Evatt also told the judge that Williams helped federal officials in the prosecution of former Lexington County Sheriff James Metts, who pleaded guilty earlier this year to a federal offense stemming from interference in the handling and inappropriate release of two illegal immigrants at the county jail in 2011.

Neither Evatt nor prosecutors would give details about any of Williams’ help related to Metts.

▪ Phillip Mims, of Lexington, who also cooperated with the FBI, was sentenced to three months in a halfway house and three years’ probation. He had pleaded guilty to conspiring to get sizable loans from banks for building projects in Marion County and in the Columbia area, and diverting the money to illegal uses.
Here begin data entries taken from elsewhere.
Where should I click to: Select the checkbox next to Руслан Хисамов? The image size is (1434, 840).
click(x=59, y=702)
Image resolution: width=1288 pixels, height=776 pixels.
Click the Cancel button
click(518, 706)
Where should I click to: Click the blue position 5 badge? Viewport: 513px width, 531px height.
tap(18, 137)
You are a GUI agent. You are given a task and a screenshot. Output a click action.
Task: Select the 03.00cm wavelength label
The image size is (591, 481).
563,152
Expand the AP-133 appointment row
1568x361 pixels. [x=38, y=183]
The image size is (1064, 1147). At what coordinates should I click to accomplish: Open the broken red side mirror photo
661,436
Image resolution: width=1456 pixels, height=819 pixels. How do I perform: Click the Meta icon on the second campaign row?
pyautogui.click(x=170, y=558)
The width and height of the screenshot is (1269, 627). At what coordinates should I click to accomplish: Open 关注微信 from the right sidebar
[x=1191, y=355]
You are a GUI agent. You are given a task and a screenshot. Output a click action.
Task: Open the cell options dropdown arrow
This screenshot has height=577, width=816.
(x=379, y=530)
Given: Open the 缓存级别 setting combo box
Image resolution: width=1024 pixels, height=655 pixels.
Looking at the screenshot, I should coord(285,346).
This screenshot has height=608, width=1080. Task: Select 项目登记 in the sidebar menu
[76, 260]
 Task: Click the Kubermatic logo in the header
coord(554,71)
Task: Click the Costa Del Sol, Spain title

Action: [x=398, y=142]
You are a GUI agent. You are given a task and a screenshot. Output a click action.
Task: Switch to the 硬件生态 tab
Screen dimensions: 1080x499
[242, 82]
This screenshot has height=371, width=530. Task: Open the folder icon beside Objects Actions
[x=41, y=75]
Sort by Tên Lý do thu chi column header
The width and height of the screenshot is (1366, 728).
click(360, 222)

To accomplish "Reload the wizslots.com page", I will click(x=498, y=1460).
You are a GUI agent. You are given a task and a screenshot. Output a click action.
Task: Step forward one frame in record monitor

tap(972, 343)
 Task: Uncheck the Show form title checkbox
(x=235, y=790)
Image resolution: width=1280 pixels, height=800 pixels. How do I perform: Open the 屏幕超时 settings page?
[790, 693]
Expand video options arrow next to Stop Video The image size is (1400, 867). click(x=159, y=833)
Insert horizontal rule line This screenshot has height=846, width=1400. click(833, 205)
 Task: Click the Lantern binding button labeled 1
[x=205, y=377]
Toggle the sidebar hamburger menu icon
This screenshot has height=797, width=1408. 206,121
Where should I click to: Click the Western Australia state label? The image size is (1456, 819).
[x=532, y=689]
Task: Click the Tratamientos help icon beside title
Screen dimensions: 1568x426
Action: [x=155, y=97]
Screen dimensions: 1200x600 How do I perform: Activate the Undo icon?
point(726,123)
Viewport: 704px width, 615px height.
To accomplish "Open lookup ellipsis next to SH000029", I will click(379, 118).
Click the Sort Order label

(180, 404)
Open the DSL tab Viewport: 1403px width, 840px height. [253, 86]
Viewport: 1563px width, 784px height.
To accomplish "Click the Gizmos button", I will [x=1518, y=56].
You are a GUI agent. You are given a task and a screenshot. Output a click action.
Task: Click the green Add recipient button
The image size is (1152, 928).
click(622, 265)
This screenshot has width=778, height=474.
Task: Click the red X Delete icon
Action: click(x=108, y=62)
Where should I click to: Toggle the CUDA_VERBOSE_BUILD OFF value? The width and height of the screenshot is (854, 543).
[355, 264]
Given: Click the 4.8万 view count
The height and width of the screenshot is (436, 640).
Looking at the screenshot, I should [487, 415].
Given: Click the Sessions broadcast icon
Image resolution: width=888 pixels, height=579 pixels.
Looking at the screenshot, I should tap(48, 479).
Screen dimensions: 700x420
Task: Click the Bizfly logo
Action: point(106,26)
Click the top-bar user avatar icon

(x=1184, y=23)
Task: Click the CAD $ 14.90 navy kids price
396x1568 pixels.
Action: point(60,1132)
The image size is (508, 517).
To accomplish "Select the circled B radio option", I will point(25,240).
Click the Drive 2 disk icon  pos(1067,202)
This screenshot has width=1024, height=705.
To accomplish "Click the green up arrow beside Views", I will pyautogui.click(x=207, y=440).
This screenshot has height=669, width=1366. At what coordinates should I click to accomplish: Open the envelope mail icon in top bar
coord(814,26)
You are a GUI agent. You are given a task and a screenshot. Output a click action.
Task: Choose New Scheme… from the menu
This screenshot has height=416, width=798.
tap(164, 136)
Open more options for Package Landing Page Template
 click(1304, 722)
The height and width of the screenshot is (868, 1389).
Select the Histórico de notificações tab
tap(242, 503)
Mims, 46, a U.S. Air Force veteran of Desert Storm, was involved in business activities with Wright, activities that became criminal and got him in the trouble with the law, his attorney Joe McCulloch said.

McCulloch also portrayed his client as a good man, offering as a character reference a letter from Richland County Sheriff Leon Lott, telling the judge how Mims – after agreeing to plead guilty to the federal charge – had risked his life to help Lott, who was being attacked by an angry citizen.

Choking back tears, Mims apologized to the judge.

A sentencing date for a fifth co-conspirator, Richard Zahn, has not been set.

Prosecutors recommended probation for all five co-conspirators, according to court filings, who they say cooperated with the government in its investigation of Pinson. Four of the five testified at his trial last summer.

A sixth person, Ed Givens of Columbia, was given six months’ probation last year. Givens, a conspirator in two of Pinson’s schemes while Givens served as chief counsel for S.C. State, pleaded guilty to misprision, or concealment, of a felony. He received probation.